New and exciting software technologies have emerged on the scene, such as Artificial Intelligence (AI) and Machine Learning (ML). These technologies enable businesses to do things considered to be science fiction only a few years ago. It has brought about exciting challenges from a software, hardware, and virtualization perspective to use discrete hardware devices attached to physical servers in the environment for both AI and ML use cases.
In August 2019, VMware acquired Bitfusion, a pioneer in hardware-accelerated devices such as Graphics Processing Unit (GPU) technology. What is Bitfusion? How does it allow organizations to take full advantage of discrete hardware acceleration in new ways in their environment? Does it work with both traditional workloads as well as modern workloads such as containers? Why do you need a GPU acceleration platform? This post will look at VMware Bitfusion and see how it empowers your business to utilize GPU processing more efficiently.
What computing challenge exists for organizations today?
To understand the problem that Bitfusion helps organizations solve, we need to know how organizations are using applications and data. As long as computers have been in existence, artificial machines that can make intelligent decisions has been the holy grail of computing. As computing power and the sheer amount of data has increased exponentially, the concepts of Artificial Intelligence (AI) and Machine Learning (ML) have emerged in the past few years as real, viable technologies.
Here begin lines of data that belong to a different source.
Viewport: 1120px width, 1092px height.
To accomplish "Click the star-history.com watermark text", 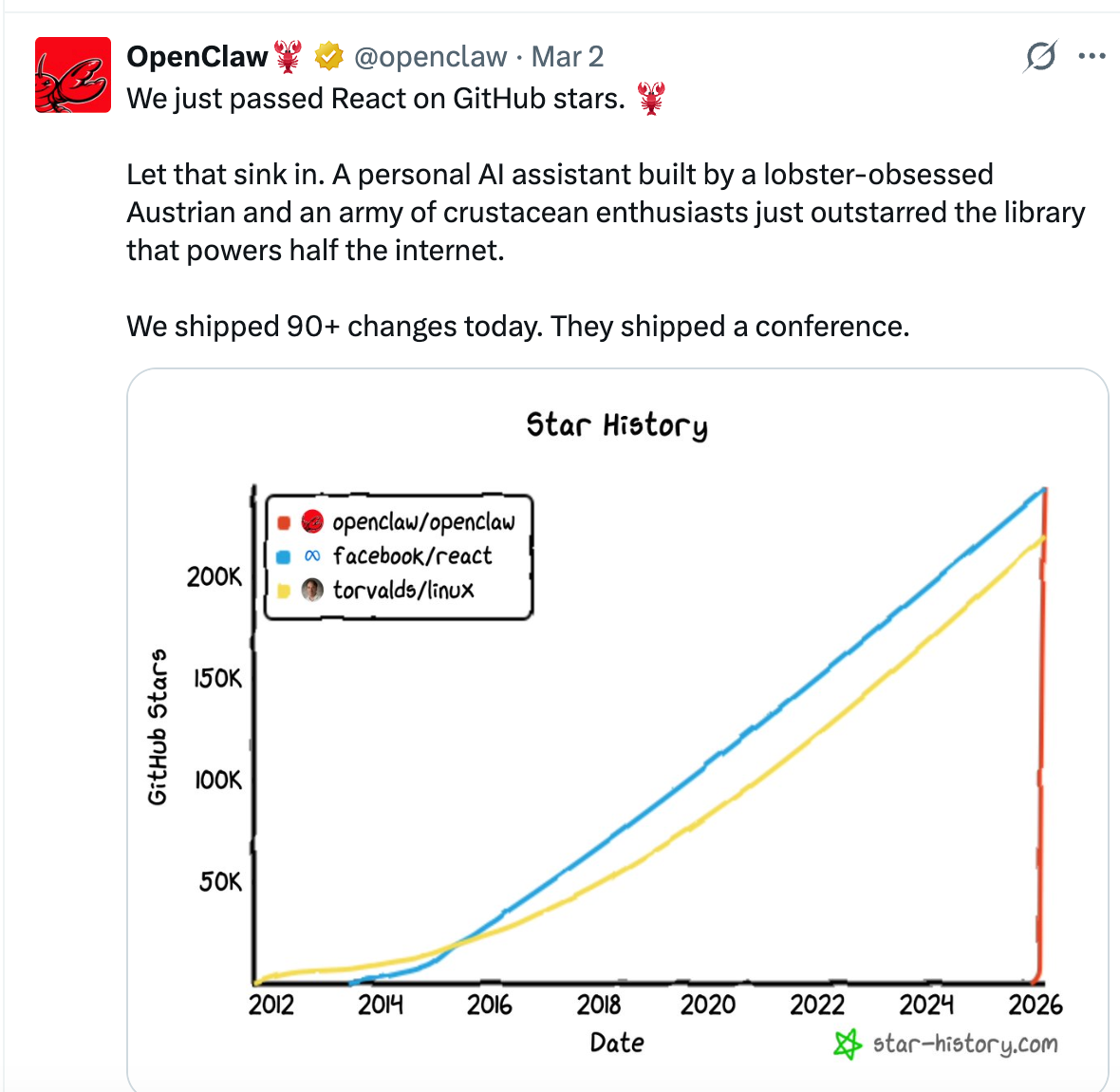I will click(x=964, y=1044).
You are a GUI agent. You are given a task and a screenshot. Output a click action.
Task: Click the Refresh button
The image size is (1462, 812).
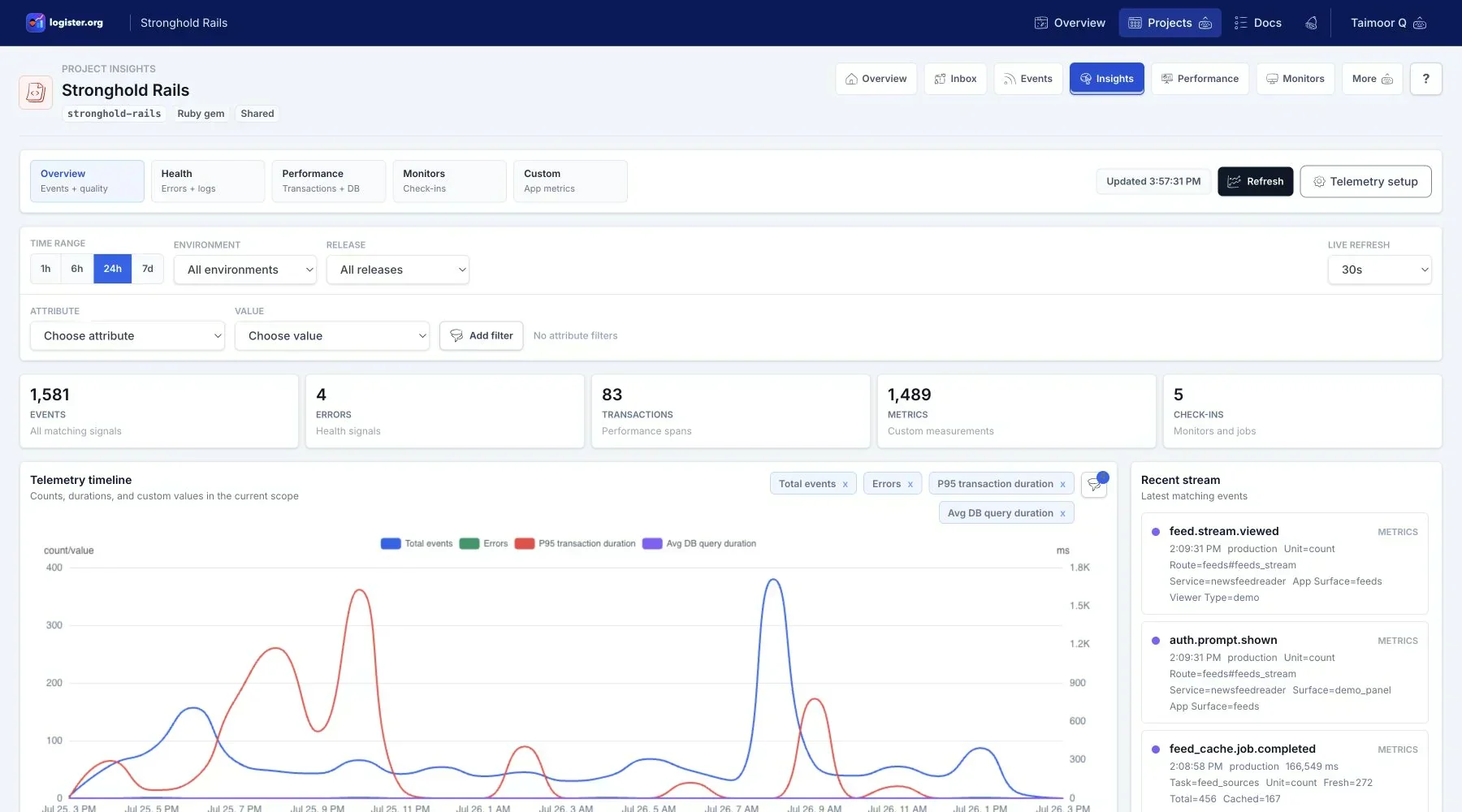[1255, 182]
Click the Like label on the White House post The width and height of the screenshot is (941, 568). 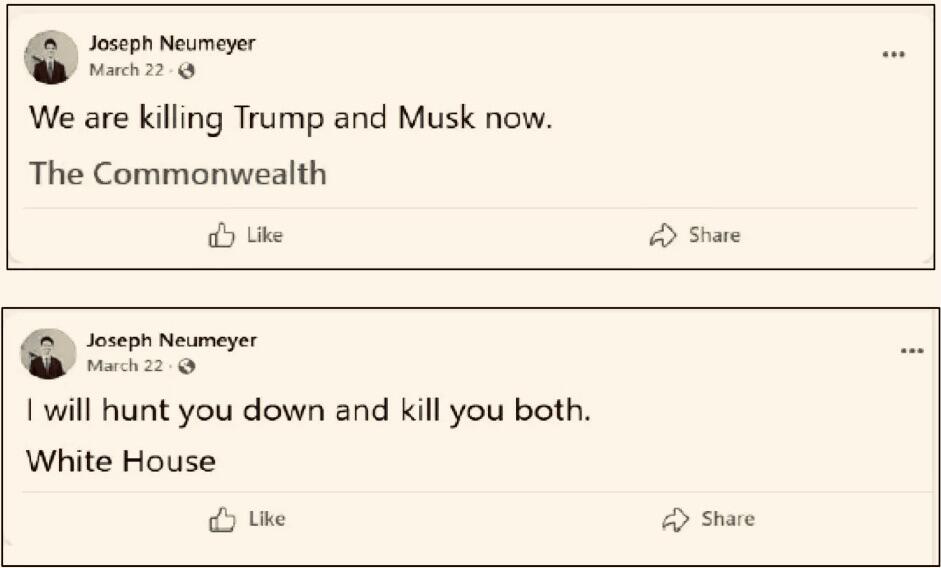pyautogui.click(x=267, y=519)
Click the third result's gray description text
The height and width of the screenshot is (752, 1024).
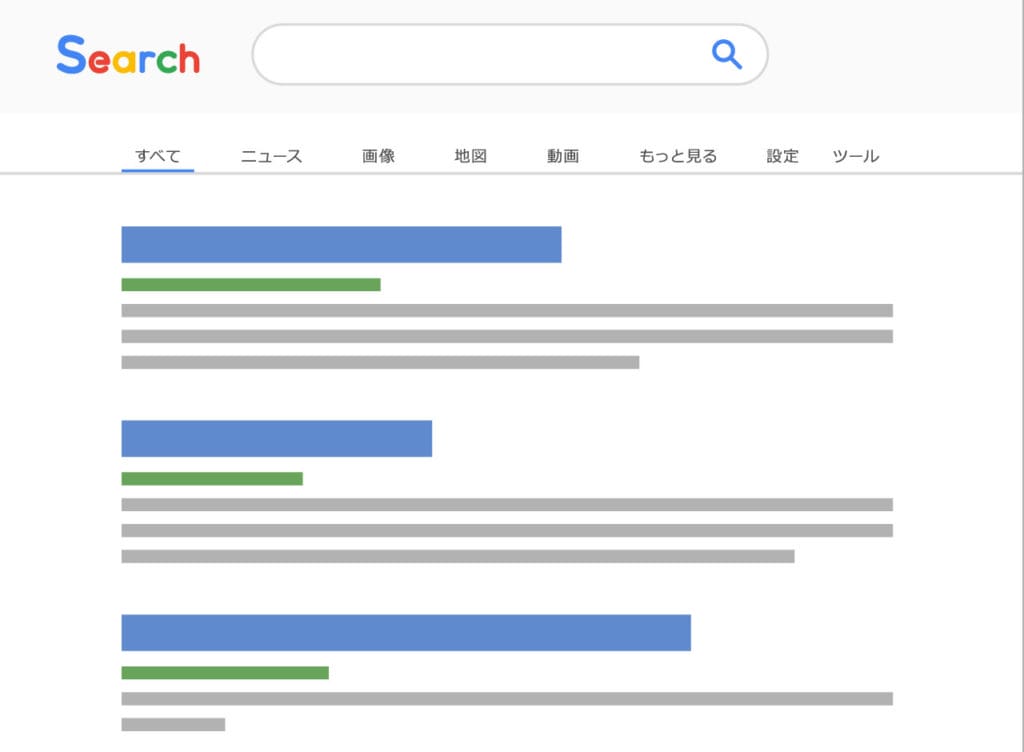pos(506,699)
Organizations are now able to use these technologies in real-world use cases.
If you have used or know of Apple’s Siri, Microsoft Cortana, Google Assistant, Facebook, autonomous vehicles, and many other powerful technology solutions, you have seen AI and ML in action. However, it is not only the hyper-scalers like Amazon, Google, and Microsoft that now have access to AI and ML. SMB and other enterprise organizations can now take advantage of these technologies to drastically improve internal processes, software solutions, and many other areas. Businesses are heavily using AI and ML in the areas of cybersecurity, logistics, statistical analysis.
Machine Learning (ML) is a specific concept of AI. It puts into practice machines’ ability to access the data and then learns independently based on advanced computational algorithms. Machine learning is now driving tremendous innovation in products that perform critical core business functions. It allows businesses to operate with better efficiency, accuracy, effectiveness, and agility than before. Today, machine learning works on the concept of a “neural network” of countless compute resources with access to the vast amounts of data available to most organizations. The idea is very similar to how the human brain works to retrieve, store, and learn. Machine learning using neural networks has resulted in impressive capabilities using machine intelligence.
One of the challenges with AI and ML is they require massive amounts of computing power to perform analysis and modeling of data needed to create the “intelligence” provided by these technologies. Traditional x86 server processors struggle to meet the demands of these applications. A paradigm shift in AI and ML has been the use of Graphics Processing Units (GPUs). Modern GPUs are extremely powerful. Now, modern AI and ML applications can have processing offloaded to these powerful GPU hardware devices, thereby unlocking a tremendous amount of computing potential and freeing up CPUs for other tasks and processes.
Even when organizations provide modern GPUs for AI and ML offloading for additional processing, implementing GPU resources cost-effectively and efficiently can be challenging. These challenges may result in a static allocation of GPU processing power to specific users or applications. This type of allocation leads to a less than efficient approach to realizing the GPU processing power’s full potential. Many larger GPU deployments may not share or pool GPU servers and lead to less efficient implementation.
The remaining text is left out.